On 4/7/07, Christoph Hellwig <hch@...radead.org> wrote:
> It's not going to solve anything at all.  We can't stop supporting
> functionality that has been there forever.

Not necessarily.

One problem here is that the interface for using readdir() with and
without telldir()/seekdir() is the same.  A second problem is that the
functionality is universally required.  Both of these problems can be
addressed.

For the second problem, I certainly could imagine that making the
functionality to to use seekdir()/telldir() optional.  It might be
hard in POSIX but this does not mean anything about implementations.
Implementations just have to provide a way to allow these functions to
be used.  It does not mean it always and everywhere has to work.  What
this means is that if, for instance, a filesystem would be (for now)
be able to have a mount option to not allow seekdir()/telldir() the
system still can conform to POSIX.  At the same time we can gather
information as to whether seekdir()/telldir() are really needed.  I
personally think the number of apps which depend on this functionality
is miniscule.

Using a mount option isn't the nicest solution, though.  If a
filesystem can support seekdir()/telldir() the better solution from
the userlevel API POV would be to provide a better, alternative
interface.  Maybe an alternative opendir() call (opendir2?) which
takes a second parameter as to whether seeking is needed or not.  Then
this opendir2() function can use a new getdents() syscall and return
the entries.  The difference would be that if the user wants to use
seekdir()/telldir() the userlevel code would cache the old results and
the seekdir()/telldir() handling would be entirely at userlevel.

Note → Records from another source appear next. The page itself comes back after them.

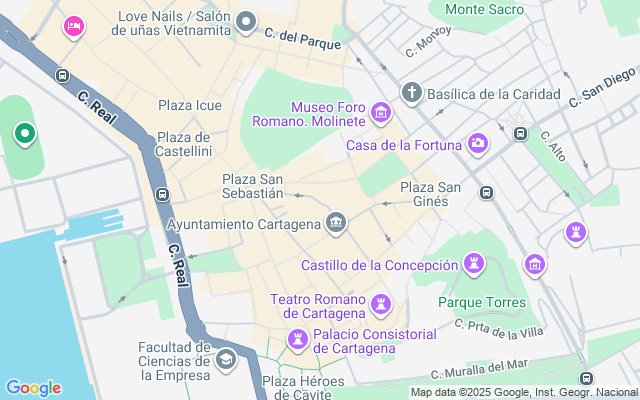Image resolution: width=640 pixels, height=400 pixels.
Task: Tap the Casa de la Fortuna marker
Action: pos(479,145)
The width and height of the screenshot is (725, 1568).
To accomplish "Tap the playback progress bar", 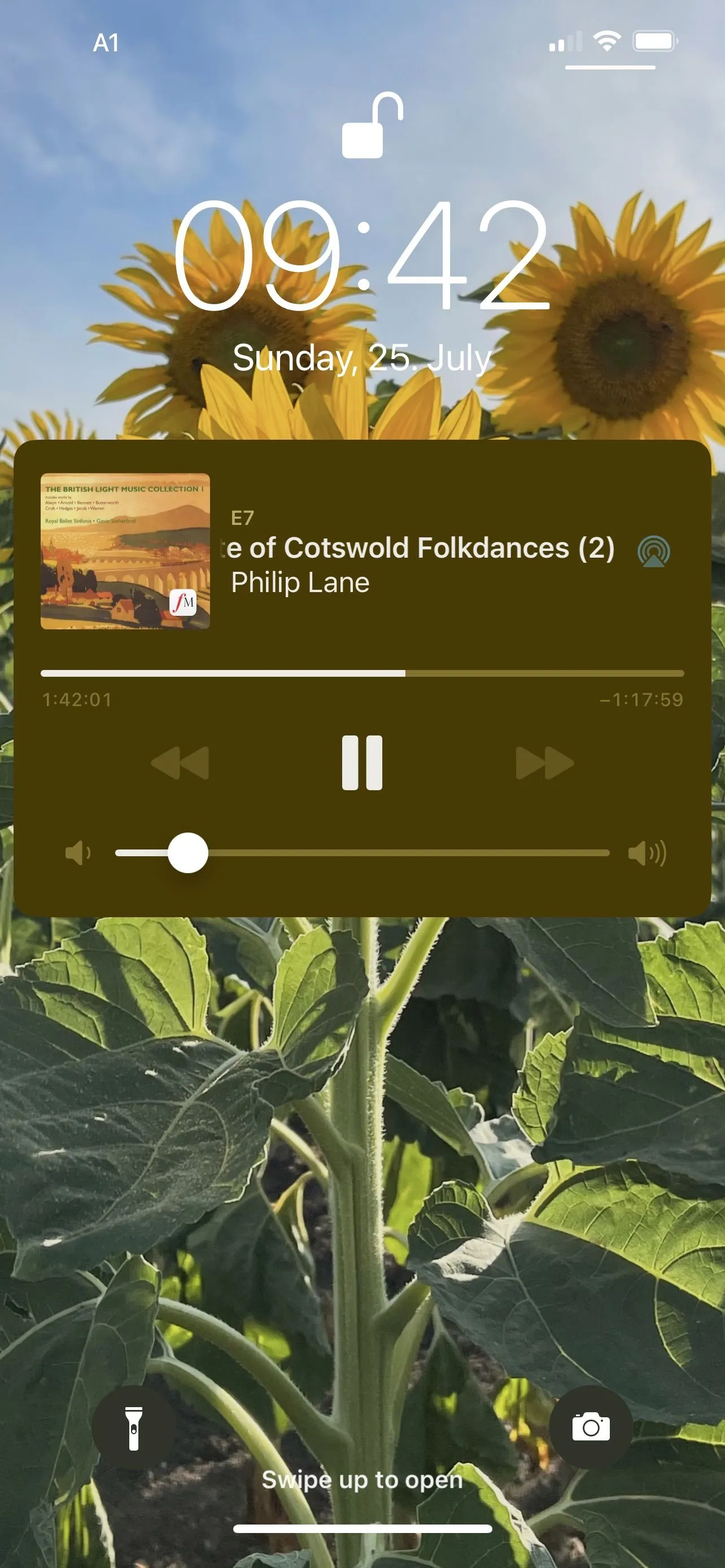I will coord(362,673).
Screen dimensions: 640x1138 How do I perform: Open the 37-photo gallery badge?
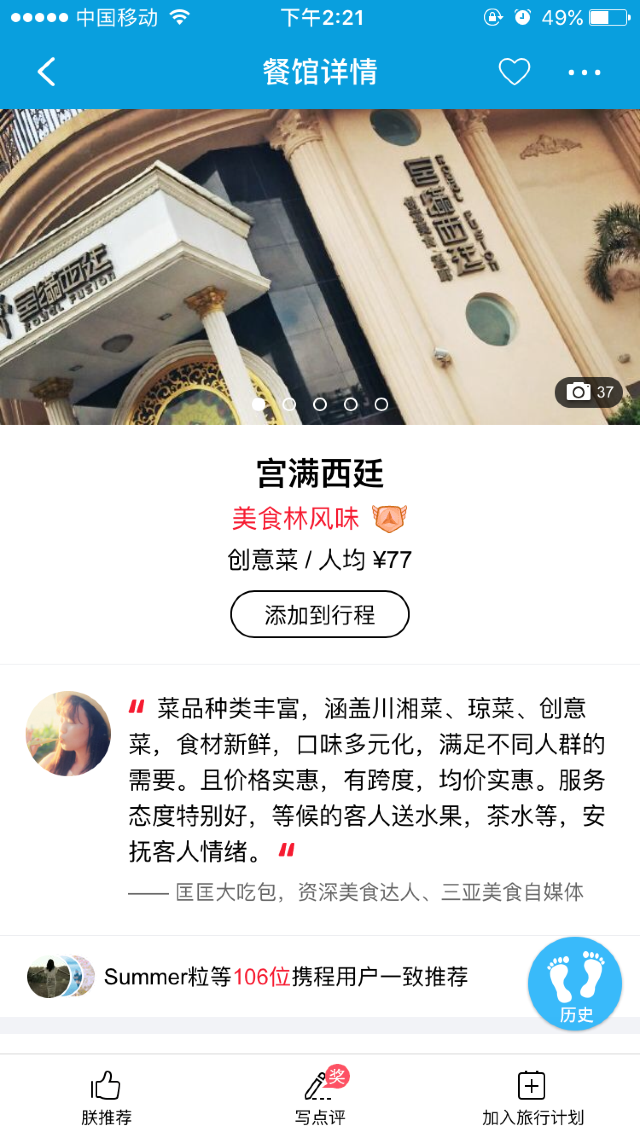point(589,392)
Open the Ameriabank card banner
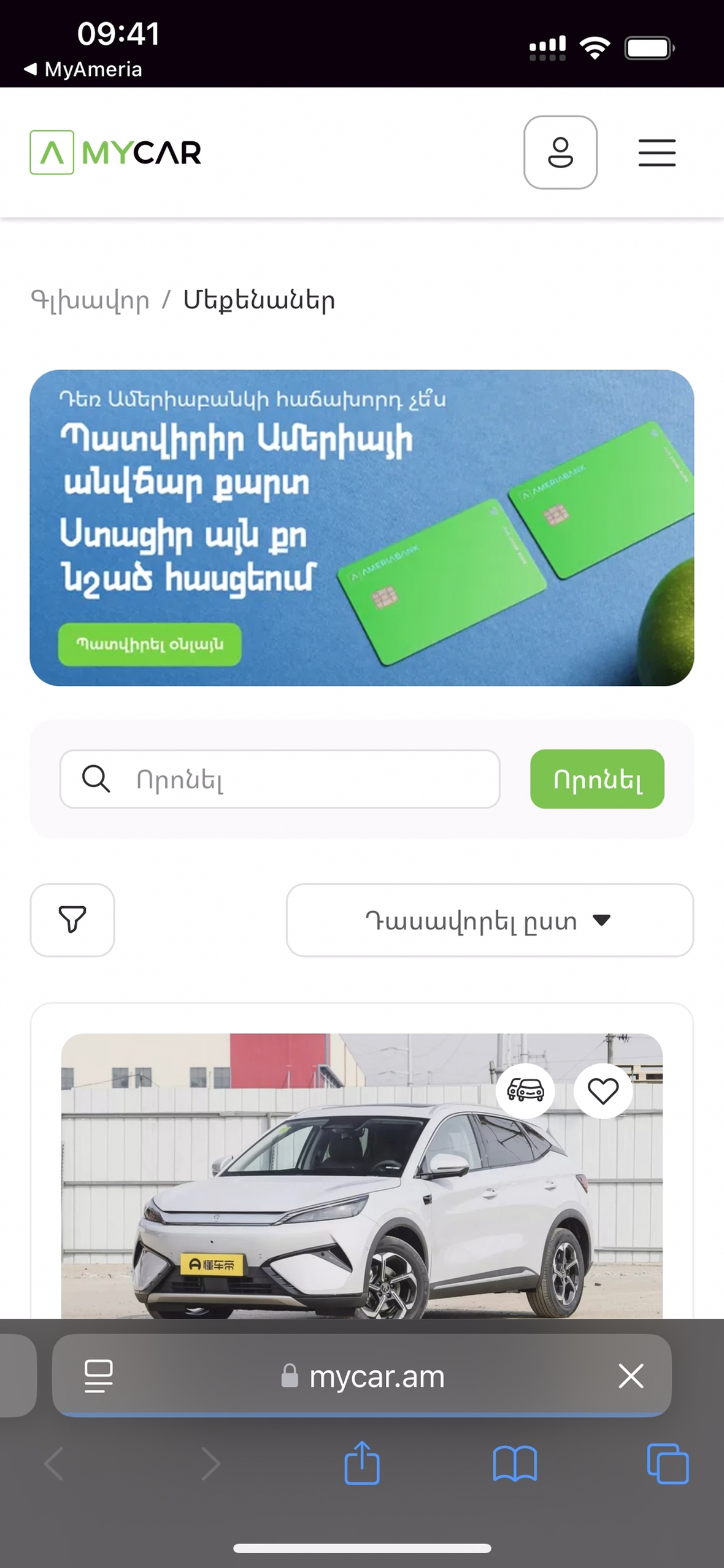The image size is (724, 1568). (x=362, y=527)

It's not a good idea to make this the default behavior for the old
opendir() since the vast majority of the current users don't want to
seek and therefore the caching would significantly impact the
performance.  With the extra argument saying when caching is needed
this is no problem anymore.  Over time people would migrate off of
opendir() and towards opendir2() (with some "careful" encouragement)
and the whole problem will go away.

And the best: this is certainly a path I can see being viable for
POSIX.  But it requires that we have
a) established existing practice
b) shown the impact is really low

So, I think it would be great to get started writing this new getdents
call.  Yes, for now it means maintaining two separate versions.  If
all goes well those filsystems which feel a high burden can simply
stop supporting the old syscall or at least the seek functionality.